WHAT YOU ARE ASKED TO DO:
Would you copy the records exactly, leaving the pictures out?
Start of ENTRIES SHOWN
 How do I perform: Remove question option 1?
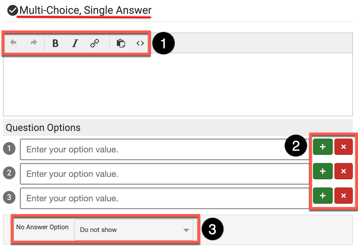point(343,147)
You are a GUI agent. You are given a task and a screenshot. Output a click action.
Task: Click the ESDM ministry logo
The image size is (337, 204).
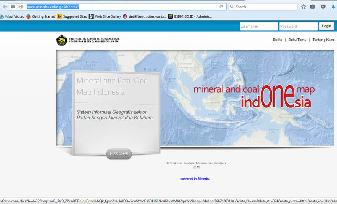click(x=62, y=40)
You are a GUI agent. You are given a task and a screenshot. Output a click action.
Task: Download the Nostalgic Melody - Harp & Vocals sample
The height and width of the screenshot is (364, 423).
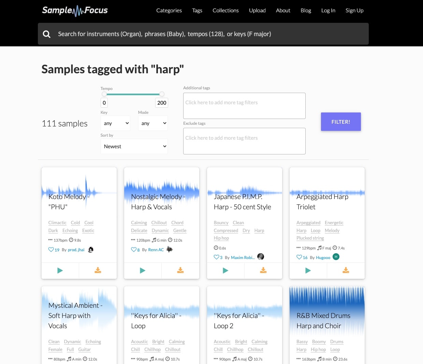tap(180, 270)
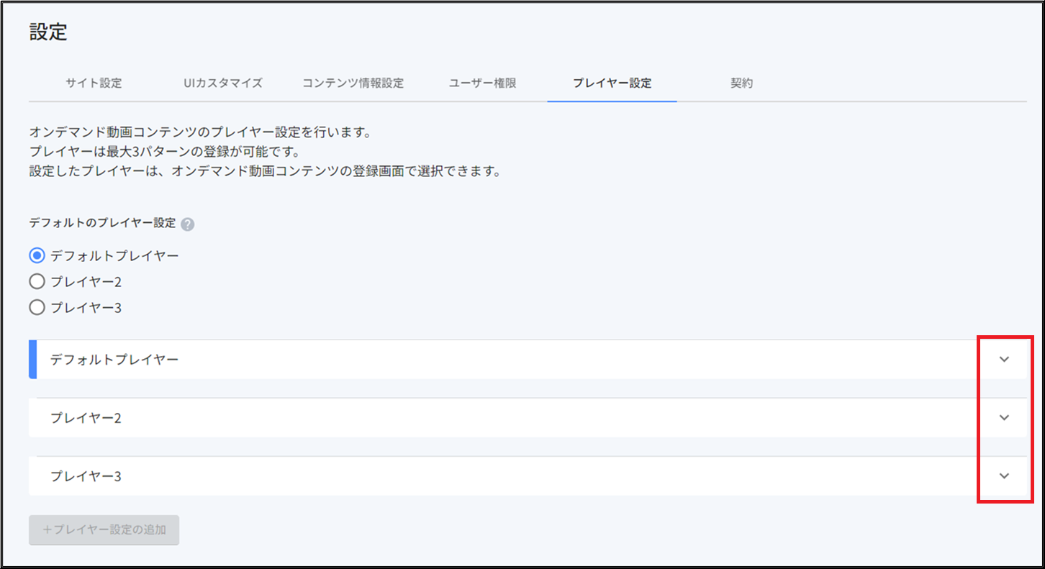Screen dimensions: 1045x569
Task: Click the help icon beside デフォルトのプレイヤー設定
Action: tap(188, 224)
End of ENTRIES SHOWN
EXERCISE SOLUTION:
 How do I perform: Remove question option 1?
point(343,147)
You are a GUI agent. You are given a task and a screenshot. Output a click action.
Task: Click the ESDM ministry logo
The image size is (337, 204).
click(x=62, y=40)
You are a GUI agent. You are given a task and a screenshot. Output a click action.
Task: Download the Nostalgic Melody - Harp & Vocals sample
The height and width of the screenshot is (364, 423).
tap(180, 270)
Screen dimensions: 1045x569
Task: Click the help icon beside デフォルトのプレイヤー設定
Action: tap(188, 224)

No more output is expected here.